SUPPLIED INFORMATION:
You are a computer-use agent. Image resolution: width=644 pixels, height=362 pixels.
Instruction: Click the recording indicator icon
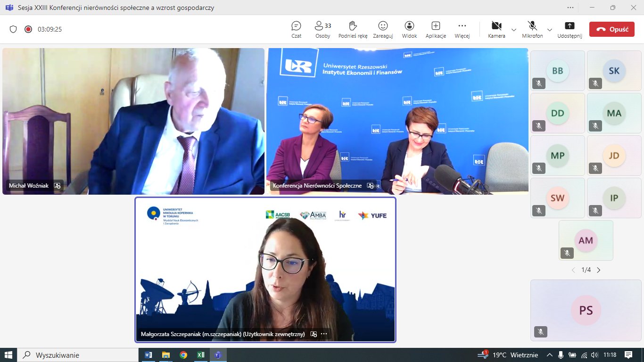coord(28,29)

--

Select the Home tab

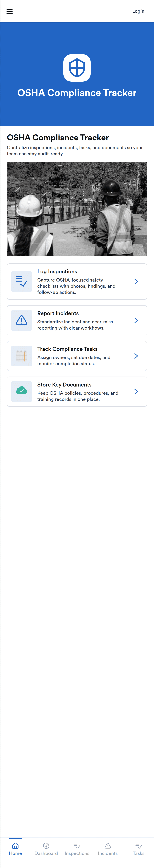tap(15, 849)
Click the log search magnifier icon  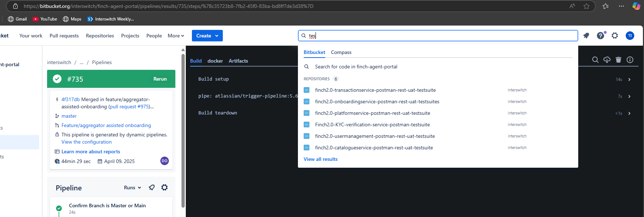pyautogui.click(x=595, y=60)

...

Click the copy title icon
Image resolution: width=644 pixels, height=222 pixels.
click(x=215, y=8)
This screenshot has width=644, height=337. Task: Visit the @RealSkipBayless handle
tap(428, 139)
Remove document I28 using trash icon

ACTIVITY:
Retype exactly the lines of the data above that fall between the line with "This screenshot has" and the line with "Remove document I28 using trash icon", inclusive, and add nothing.

WRITTEN REPLY:
This screenshot has width=644, height=337. Task: Visit the @RealSkipBayless handle
tap(428, 139)
Remove document I28 using trash icon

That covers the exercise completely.